OmniGraffle is a mini-Visio, OmniGraphSketcher works just like its desktop equivalent and is much more simple for graph production than Excel ever is. OmniFocus is a great implementation of their GTD application which flawlessly syncs wirelessly with the Mac version. OmniOutliner isn’t out yet, but CarbonFin’s Outliner hits most of the same points and is very well done.

Keynote gives the ability to show presentations externally, which is useful for work related usage. The PDF editor, iAnnotatePDF is really good; I'm using it to proof books for friends. Goodreader is a great PDF reader, which I use for a large number of RPGs.

Social media-wise,
Twitterrific has a great interface (although mobile twitter works fine in Safari). Facebook works okay in Safari, but some of the scrolling functions don't work properly, but not enough to kill usability. They do have a dedicated touch version as well, but it didn't seem as featured.  It'll be interesting to see if they update the iPhone app to work with the iPad screen resolution. LinkedIn's app remains at iPhone resolution, so the website is a better option. Flipboard is an interesting take on social media interfaces for multiple platforms, but I'm not yet convinced that it's a stayer for long term, and indeed have subsequently found it becoming less and less something that draws my attention.

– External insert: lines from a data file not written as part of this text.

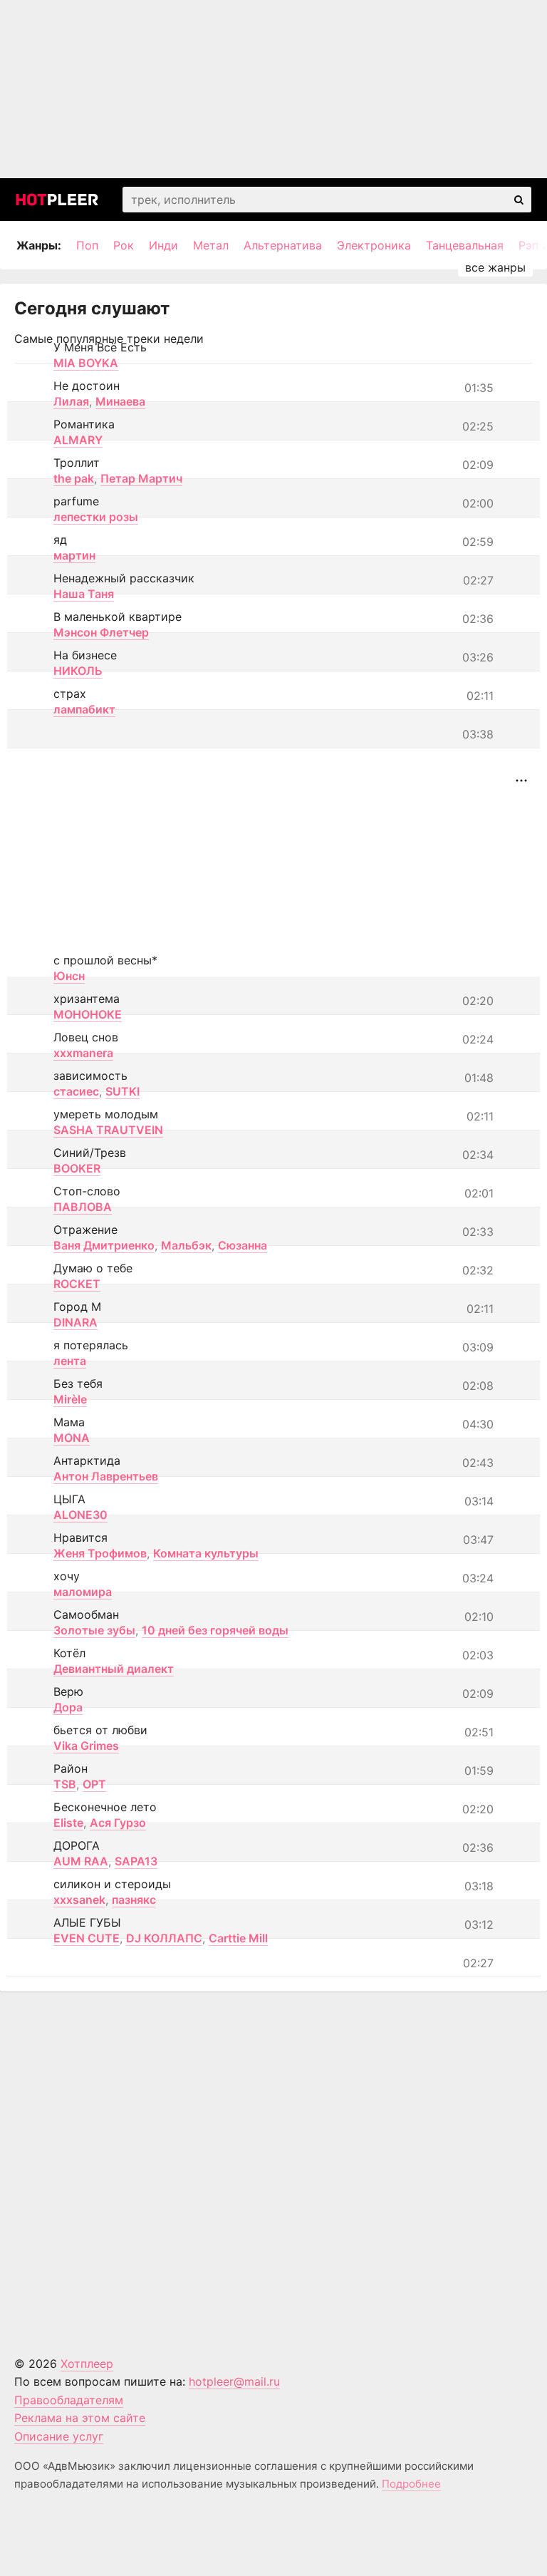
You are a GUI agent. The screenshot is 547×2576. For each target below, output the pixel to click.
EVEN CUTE (86, 1938)
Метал (211, 245)
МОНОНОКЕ (87, 1014)
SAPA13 (136, 1861)
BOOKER (76, 1168)
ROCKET (76, 1284)
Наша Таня (83, 594)
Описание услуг (58, 2436)
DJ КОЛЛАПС (164, 1938)
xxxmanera (83, 1053)
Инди (163, 245)
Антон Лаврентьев (105, 1476)
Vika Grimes (86, 1745)
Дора (68, 1707)
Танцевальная (465, 245)
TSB (64, 1784)
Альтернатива (283, 245)
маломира (82, 1592)
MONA (71, 1438)
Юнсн (69, 976)
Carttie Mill (238, 1938)
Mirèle (70, 1399)
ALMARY (78, 440)
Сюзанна (242, 1245)
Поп (87, 245)
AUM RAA (80, 1861)
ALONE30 (80, 1515)
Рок (123, 245)
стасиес (76, 1091)
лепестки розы (95, 517)
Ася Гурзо (118, 1822)
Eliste (68, 1822)
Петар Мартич (141, 478)
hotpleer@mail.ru (234, 2381)
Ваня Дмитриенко (104, 1245)
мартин (74, 555)
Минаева (120, 401)
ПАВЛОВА (82, 1207)
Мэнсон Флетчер (101, 632)
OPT (94, 1784)
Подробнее (411, 2483)
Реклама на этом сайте (79, 2418)
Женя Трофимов (100, 1553)
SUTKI (122, 1091)
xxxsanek (79, 1899)
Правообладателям (68, 2400)
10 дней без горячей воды (215, 1630)
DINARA (75, 1322)
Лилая (71, 401)
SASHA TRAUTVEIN (108, 1130)
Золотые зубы (94, 1630)
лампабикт (84, 709)
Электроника (374, 245)
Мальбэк (186, 1245)
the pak (73, 478)
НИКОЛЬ (78, 671)
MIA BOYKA (85, 363)
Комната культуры (206, 1553)
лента (69, 1361)
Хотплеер (87, 2363)
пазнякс (134, 1899)
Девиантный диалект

If you follow a lot of websites, you'll probably be using RSS. If you aren't you should, as it saves a lot of time!
Reeder is perhaps the best implementation of an RSS reader on iPad, very slick and simple. Pulse is a more magazine style application, but is limited in the number of feeds that it can pick up. Both work well with Google Reader, but if I had to choose one only, it'd be Reeder.    

There’s been a lot of noise recently about forthcoming Android or ChromeOS tablets which will be iPad killers, and even Microsoft is making noises about entering the market in the near future. I think that there is space for a wide range of tablets out there, but anyone entering should take stock on why the iPad has succeeded, whereas the old tablet space was very small. Ars Technica has a good
article2 on why bolting a desktop OS onto a tablet won’t work.